Fini les invitations à «se dépêcher». Fini aussi la roue de la fortune permettant de gagner des réductions. Le Secrétariat d'Etat à l'économie (Seco) a en effet décidé de durcir le ton face aux méthodes marketing de Temu.
Arrivée en Suisse il y a à peine deux ans, la plateforme de vente en ligne chinoise est rapidement devenue un acteur incontournable du secteur. Selon les estimations de la société de conseil spécialisée dans l'e-commerce Carpathia, Temu a réalisé un chiffre d’affaires de 700 millions de francs en Suisse en 2024 grâce à ses produits à bas prix venus de Chine.
«Ils doivent faire quelque chose!»
Ce succès, Temu le doit non seulement à ses prix cassés, mais également à un marketing très agressif.
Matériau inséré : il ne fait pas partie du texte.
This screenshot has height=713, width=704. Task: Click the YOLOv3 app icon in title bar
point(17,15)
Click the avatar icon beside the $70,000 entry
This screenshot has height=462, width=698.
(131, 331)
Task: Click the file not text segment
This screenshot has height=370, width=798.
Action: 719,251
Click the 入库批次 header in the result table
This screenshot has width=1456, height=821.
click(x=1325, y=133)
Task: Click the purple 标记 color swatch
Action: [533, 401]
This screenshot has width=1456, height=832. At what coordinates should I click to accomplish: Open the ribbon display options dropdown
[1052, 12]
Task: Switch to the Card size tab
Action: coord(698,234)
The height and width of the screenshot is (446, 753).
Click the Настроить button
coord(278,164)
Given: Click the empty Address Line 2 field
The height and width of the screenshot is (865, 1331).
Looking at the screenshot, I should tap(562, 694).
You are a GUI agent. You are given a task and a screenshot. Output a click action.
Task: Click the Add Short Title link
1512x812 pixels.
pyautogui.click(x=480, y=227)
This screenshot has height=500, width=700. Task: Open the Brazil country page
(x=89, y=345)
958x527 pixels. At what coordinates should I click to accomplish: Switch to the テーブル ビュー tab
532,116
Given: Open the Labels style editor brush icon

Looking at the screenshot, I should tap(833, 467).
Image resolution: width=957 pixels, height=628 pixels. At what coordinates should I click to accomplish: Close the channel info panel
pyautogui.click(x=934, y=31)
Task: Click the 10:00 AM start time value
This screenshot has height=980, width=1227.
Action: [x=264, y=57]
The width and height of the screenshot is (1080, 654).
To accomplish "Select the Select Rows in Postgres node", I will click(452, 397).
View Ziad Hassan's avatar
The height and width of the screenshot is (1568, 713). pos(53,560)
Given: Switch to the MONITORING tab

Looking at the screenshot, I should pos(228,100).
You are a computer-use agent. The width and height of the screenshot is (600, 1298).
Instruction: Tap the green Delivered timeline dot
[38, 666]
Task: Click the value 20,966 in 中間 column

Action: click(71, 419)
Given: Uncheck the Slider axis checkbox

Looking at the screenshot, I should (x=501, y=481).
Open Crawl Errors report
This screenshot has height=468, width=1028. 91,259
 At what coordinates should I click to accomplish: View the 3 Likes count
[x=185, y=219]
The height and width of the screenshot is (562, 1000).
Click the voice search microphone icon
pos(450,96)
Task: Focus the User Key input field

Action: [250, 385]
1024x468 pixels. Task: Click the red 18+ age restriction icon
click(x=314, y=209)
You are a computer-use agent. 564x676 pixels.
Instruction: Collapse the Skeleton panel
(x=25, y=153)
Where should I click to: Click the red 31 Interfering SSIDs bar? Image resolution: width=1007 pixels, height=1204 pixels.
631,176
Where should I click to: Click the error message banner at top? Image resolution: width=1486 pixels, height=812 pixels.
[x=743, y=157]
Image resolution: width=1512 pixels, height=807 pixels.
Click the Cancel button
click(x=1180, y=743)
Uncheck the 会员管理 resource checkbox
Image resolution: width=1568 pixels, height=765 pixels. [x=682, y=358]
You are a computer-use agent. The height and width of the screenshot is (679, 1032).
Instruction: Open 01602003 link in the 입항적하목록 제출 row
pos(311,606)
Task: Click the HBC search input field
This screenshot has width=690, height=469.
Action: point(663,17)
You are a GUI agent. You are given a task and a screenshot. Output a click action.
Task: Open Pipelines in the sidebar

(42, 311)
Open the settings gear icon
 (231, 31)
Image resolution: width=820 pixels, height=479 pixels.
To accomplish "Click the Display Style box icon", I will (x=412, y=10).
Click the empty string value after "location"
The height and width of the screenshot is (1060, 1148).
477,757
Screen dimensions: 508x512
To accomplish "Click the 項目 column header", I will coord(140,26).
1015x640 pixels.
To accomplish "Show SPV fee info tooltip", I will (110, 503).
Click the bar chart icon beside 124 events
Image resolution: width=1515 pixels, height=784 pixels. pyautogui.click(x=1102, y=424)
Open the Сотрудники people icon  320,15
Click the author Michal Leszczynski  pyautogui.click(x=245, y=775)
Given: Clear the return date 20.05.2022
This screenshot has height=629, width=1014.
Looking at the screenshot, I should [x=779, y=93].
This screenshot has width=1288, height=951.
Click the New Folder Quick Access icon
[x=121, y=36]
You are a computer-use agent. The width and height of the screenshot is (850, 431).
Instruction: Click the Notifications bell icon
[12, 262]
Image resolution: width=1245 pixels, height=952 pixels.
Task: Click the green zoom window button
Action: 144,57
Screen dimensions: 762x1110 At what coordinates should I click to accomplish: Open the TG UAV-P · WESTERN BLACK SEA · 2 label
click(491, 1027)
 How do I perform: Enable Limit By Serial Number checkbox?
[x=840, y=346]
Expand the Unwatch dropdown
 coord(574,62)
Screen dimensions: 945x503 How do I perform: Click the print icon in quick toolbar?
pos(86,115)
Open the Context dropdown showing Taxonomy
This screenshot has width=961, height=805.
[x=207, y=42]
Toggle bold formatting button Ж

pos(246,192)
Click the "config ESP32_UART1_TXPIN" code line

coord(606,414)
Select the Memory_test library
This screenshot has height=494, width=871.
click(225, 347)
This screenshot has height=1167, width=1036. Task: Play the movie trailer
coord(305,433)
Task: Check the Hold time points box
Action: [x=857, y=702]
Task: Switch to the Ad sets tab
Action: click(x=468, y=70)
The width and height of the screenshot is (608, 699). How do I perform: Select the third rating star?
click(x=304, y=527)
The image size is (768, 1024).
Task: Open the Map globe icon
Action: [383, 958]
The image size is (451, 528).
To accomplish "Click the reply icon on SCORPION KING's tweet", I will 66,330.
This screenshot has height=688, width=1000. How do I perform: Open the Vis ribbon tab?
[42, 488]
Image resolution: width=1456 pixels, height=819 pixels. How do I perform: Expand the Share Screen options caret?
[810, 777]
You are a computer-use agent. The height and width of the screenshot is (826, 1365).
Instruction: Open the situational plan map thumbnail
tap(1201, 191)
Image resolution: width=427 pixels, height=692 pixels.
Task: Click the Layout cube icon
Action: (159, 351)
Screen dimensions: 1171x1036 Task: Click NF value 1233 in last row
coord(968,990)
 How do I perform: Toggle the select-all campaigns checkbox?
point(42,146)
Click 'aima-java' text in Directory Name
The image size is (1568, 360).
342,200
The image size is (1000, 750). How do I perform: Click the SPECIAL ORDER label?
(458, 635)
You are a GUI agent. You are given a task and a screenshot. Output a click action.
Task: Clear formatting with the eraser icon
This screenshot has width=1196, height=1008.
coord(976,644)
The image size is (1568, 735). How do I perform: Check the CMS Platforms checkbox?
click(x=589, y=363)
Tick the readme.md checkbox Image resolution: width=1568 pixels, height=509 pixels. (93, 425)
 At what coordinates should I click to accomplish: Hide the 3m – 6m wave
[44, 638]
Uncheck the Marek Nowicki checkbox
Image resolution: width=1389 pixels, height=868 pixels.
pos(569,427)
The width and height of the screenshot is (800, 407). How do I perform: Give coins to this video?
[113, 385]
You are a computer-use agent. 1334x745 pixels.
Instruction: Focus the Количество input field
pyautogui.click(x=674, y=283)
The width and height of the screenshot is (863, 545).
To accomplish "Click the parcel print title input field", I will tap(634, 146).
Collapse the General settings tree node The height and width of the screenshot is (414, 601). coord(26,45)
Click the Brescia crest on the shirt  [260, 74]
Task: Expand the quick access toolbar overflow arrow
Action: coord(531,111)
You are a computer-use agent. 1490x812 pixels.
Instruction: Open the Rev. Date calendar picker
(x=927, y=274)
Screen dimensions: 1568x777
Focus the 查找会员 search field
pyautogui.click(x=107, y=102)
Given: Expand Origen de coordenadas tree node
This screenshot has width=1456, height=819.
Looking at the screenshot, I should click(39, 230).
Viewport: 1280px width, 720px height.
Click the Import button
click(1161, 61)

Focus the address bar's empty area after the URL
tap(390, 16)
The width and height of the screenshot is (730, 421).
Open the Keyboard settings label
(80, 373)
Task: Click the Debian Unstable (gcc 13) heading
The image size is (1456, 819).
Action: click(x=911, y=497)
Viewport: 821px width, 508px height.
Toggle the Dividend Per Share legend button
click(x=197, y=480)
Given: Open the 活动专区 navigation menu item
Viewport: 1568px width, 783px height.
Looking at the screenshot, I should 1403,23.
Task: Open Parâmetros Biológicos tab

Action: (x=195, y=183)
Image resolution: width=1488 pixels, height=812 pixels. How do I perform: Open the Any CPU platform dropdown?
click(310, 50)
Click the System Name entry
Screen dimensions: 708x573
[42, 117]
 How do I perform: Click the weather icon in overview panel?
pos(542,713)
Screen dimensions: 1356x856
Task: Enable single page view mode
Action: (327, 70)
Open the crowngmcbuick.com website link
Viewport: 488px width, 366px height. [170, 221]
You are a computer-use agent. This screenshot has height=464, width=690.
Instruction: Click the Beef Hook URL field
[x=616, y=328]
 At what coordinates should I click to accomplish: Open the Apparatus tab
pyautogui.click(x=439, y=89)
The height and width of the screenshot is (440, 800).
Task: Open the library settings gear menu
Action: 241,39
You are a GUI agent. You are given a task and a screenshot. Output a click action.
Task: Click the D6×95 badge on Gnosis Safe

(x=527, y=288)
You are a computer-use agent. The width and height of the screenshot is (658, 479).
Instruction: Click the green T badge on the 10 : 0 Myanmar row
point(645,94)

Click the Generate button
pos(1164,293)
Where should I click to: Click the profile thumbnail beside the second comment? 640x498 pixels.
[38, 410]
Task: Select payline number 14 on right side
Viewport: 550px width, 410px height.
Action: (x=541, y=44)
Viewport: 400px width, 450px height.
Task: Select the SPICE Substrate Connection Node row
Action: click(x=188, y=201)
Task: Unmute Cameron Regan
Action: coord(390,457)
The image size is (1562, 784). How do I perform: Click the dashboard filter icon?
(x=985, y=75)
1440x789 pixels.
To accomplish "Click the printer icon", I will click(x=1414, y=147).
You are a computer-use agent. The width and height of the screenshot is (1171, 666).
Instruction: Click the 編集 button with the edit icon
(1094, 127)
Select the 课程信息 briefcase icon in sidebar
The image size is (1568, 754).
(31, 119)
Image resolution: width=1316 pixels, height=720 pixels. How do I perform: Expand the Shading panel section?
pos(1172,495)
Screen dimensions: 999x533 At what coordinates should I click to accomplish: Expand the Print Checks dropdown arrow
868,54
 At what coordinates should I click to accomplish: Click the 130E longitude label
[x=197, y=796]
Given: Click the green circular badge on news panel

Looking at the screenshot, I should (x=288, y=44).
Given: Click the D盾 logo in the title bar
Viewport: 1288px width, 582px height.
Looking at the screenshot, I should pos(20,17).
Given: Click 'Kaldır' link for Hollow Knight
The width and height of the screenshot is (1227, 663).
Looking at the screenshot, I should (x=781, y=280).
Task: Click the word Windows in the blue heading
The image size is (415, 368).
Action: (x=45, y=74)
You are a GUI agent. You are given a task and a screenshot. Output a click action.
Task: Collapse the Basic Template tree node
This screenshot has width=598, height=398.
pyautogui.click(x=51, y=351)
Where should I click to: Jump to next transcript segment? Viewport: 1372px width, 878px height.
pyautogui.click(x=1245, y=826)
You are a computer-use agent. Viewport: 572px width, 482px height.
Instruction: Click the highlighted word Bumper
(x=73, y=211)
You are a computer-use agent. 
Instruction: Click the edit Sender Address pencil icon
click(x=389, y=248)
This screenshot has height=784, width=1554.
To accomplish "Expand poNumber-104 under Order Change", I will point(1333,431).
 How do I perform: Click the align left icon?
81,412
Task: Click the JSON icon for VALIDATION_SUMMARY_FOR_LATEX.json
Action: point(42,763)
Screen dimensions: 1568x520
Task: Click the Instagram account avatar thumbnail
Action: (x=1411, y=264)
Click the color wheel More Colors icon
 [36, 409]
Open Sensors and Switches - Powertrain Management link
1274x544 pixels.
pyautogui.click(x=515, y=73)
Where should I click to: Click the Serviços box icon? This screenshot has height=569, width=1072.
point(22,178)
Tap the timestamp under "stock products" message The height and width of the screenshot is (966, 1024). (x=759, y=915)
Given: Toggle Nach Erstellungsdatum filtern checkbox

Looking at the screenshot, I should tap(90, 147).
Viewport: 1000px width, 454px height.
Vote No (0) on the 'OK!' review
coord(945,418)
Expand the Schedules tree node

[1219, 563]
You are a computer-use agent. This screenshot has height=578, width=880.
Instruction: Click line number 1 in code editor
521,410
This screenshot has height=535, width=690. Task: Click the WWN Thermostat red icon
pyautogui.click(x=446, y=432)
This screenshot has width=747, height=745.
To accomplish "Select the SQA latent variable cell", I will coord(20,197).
Jusqu'ici, la plateforme n'a pas hésité à brandir des slogans tels que «Presque épuisé!», même lorsqu'il restait près de 200 exemplaires d'un article en stock. Le «Beobachter» avait notamment attiré l'attention sur ces méthodes relevant de la «rareté artificielle», un type de marketing visant à créer un sentiment d'urgence chez le consommateur.
Seulement voilà, Temu s'engage désormais à n'utiliser cette indication que lorsque le stock est effectivement peu garni. C'est en tout cas ce que promet Whaleco Technology, l'entreprise qui exploite la plateforme en Suisse. D’autres formules, comme «Offres éclair» ou «Agissez vite, votre article préféré pourrait disparaître» devraient également disparaître des e-mails promotionnels du géant chinois.
L'association du commerce de détail satisfaite
Cette évolution résulte d’un dialogue constructif avec le Seco, assure un porte-parole de Temu. Ce dernier se félicite tant de la qualité des échanges que du résultat obtenu, et assure que le groupe continuera à offrir à ses clients «une expérience d’achat positive, tout en maintenant des standards rigoureux en matière de protection des consommateurs».
Pour l'association suisse des commerces de détail, Swiss Retail, qui avait lancé cette procédure auprès du Seco, la signature par Whaleco d'une déclaration d'abstention est une excellente nouvelle. Il s'agit d'un «premier pas important vers des conditions de concurrence plus équitables pour le commerce de détail suisse», écrit la faîtière dans un communiqué.
La protection des consommateurs est sceptique
Du côté de l'association alémanique de protection des consommateurs Stiftung für Konsumentenschutz (SKS), on semble déjà moins emballé: «De telles procédures ne sont pas judicieuses», déclare Livia Kunz, responsable juridique de l'organisation. «Ces interventions devraient concerner tous les fournisseurs et pas seulement Temu.»
Elle juge par ailleurs l’accord insuffisant. Selon elle, Temu continue de recourir à des stratégies de vente manipulatrices, afin d'exercer une pression psychologique sur les consommateurs. Elle cite en exemple les faux jeux-concours qui garantissent systématiquement un gain. «Le jeu de la roue a été remplacé par un autre jeu de dupes qui vise tout autant à influencer le comportement d’achat», déplore-t-elle.
Depuis leur arrivée sur le marché, les plateformes chinoises de vente en ligne font l’objet de critiques répétées, tant de la part de l’industrie que des associations de consommateurs. Mais à l'avenir, les règles pourraient se durcir pour les revendeurs étrangers. Plusieurs motions déposées par différents partis au Parlement, demandent que ces fournisseurs soient soumis aux mêmes lois que les acteurs suisses, notamment en matière de sécurité des produits.